Um dos elementos que almeja em ter é um tapete persa Kashimir que pertencia à bisavó. Sua antecessora trouxe a tapeçaria quando migrou do Líbano para o Brasil. Décadas mais tarde, o objeto fez parte do quarto dele quando era um bebê. Agora está na casa de seus parentes, e o professor pretende ficar com ele no futuro. "A minha opinião é que esses móveis ou objetos dão personalidade. Você mostra que é uma pessoa que conhece estilos, que tem a sensibilidade mais aguçada. Quando vou em uma casa que tudo é moderno, branco e prático demais, não vejo vida", opina.

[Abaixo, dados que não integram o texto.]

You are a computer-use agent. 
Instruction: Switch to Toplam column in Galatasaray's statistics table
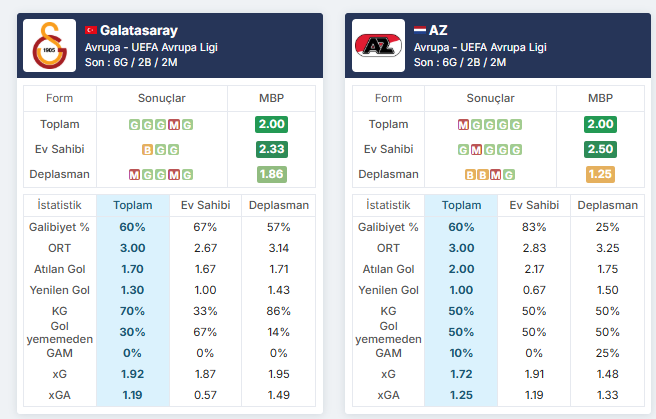pyautogui.click(x=132, y=205)
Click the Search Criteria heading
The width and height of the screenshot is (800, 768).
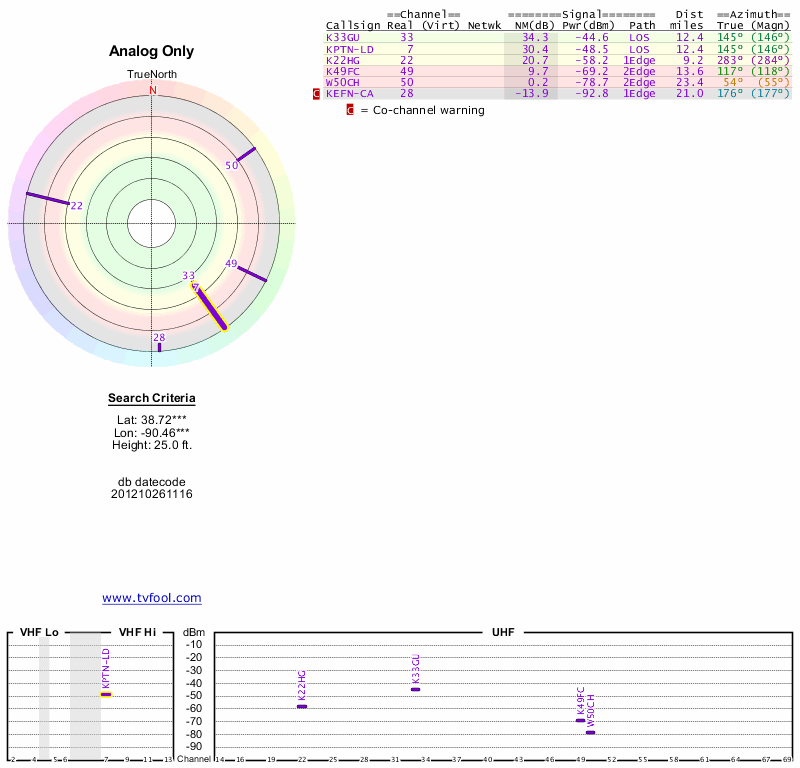[152, 399]
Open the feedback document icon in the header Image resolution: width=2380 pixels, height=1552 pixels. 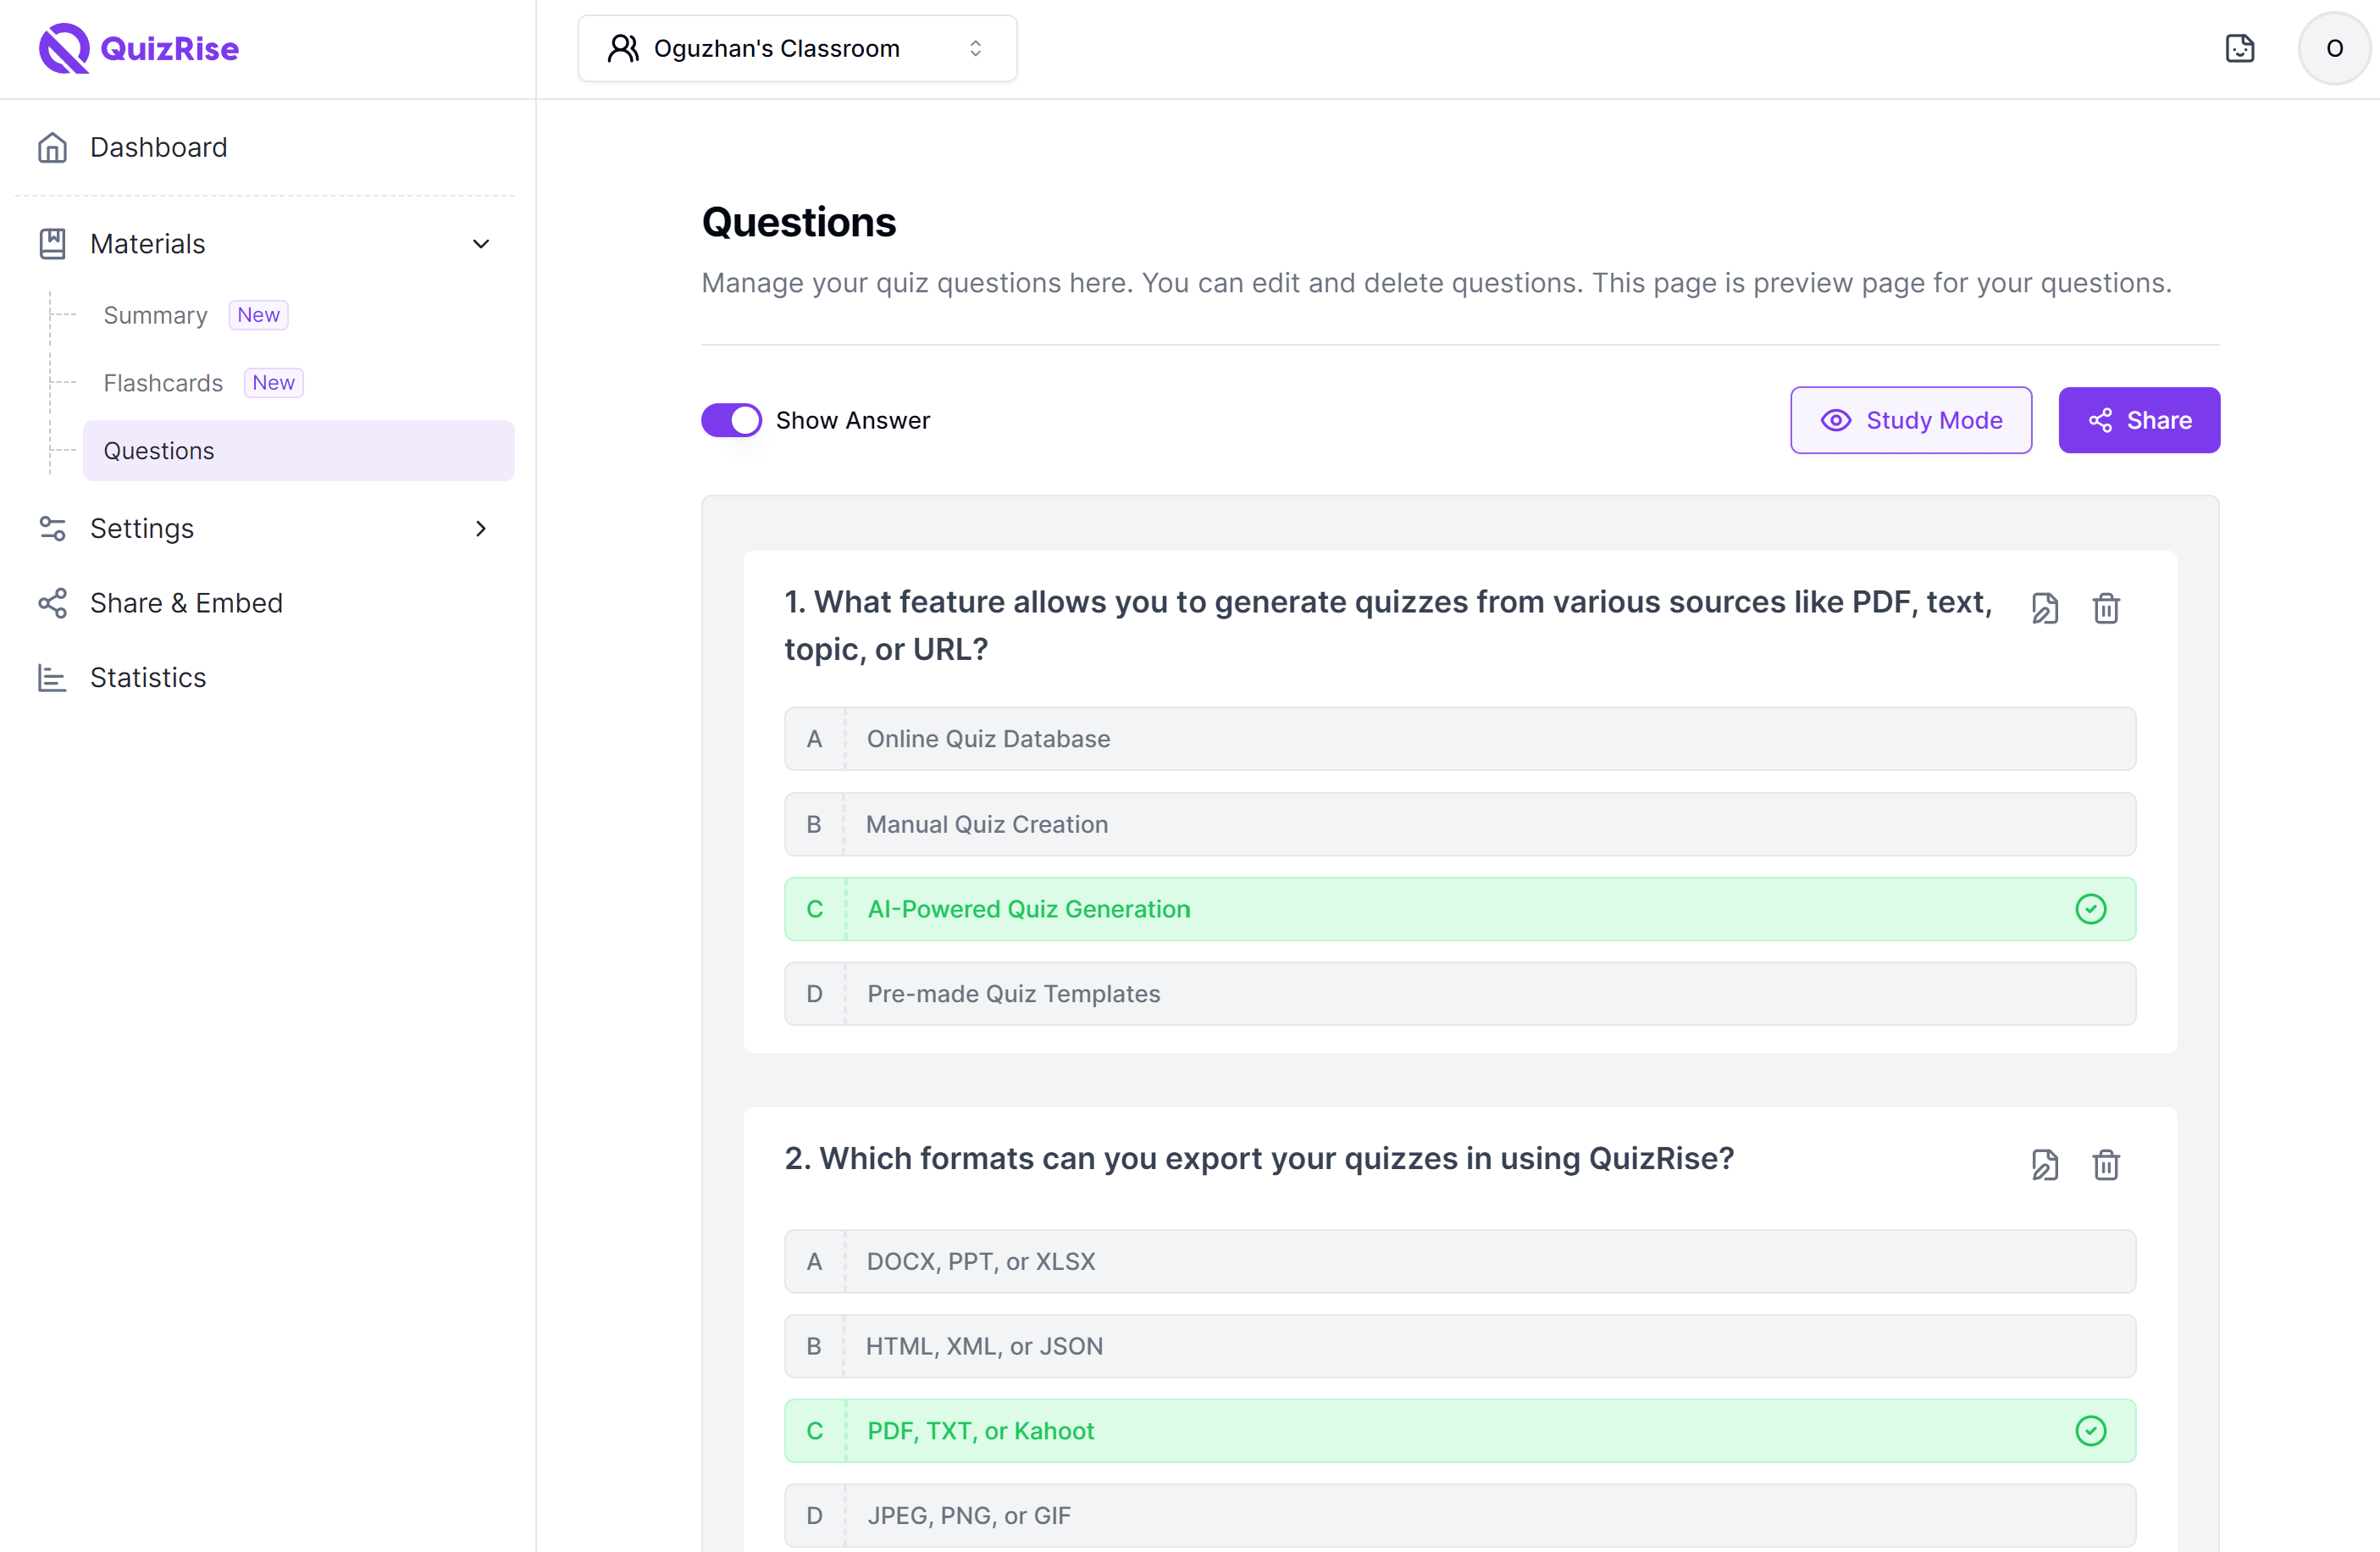pyautogui.click(x=2240, y=48)
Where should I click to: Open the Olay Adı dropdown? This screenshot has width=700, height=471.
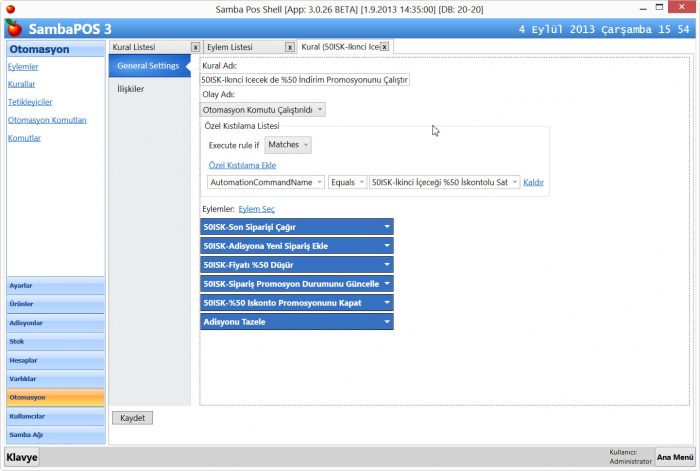pyautogui.click(x=263, y=110)
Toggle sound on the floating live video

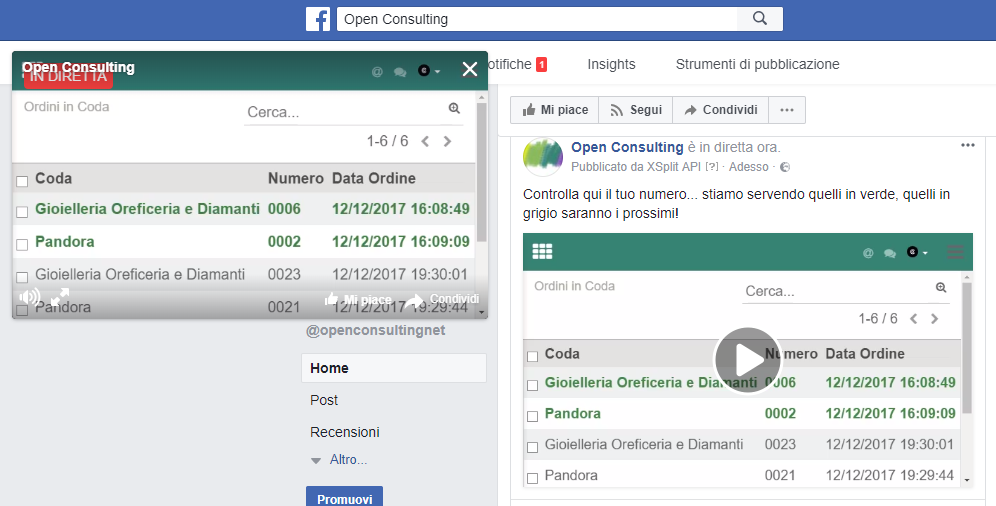coord(30,297)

De acordo com ele, todos os meios criativos passam por um processo de busca pelas origens. "Isso está claro até para os leigos que não lidam com a parte criativa. O mundo está passando por uma transformação grande e muitas coisas novas estão sendo criadas. Por isso, as pessoas ficam perdidas", explica. Retomar a memória afetiva - seja com objetos antigos ou que transmitem histórias - é uma forma de criar vínculo neste período de rápidas mudanças.

Vintage X Retrô

"O termo 'vintage' é associado ao que marcou uma determinada época do século XX. Os móveis e objetos vintage são originais, idealizados em algum período do passado, e conservam suas características. Carrega um valor diferenciado e fica mais nobre com o passar do tempo. Já o termo 'retrô' é o móvel ou objeto produzido atualmente, mas inspirado no passado. O retrô homenageia o vintage, buscando representar uma época que já ficou para trás por meio dos mesmos aspectos formais" - Ligia Cristina Battezzati, professora de Arte no Instituto Federal do Paraná e autora da dissertação "A personalização dos ambientes domésticos através do uso dos estilos vintage e retrô na decoração contemporânea".

Conhecimento para todos

Em 1999, a psicóloga Vero Kraemer (@verokraemer) precisava encontrar outras alternativas de sustento. Com experiências de seu hobbie, comprou vasos para pintar com as tintas que sobraram da reforma de seu apartamento. Aos poucos, começou a vender suas obras na rua até que o aumento de vendas proporcionou a expansão para um espaço próprio, denominado “Além da Rua Atelier”. Especializada em mosaicos e na pintura de móveis, vasos e telas, aprendeu a reutilizar peças antigas de acordo com a demanda dos clientes.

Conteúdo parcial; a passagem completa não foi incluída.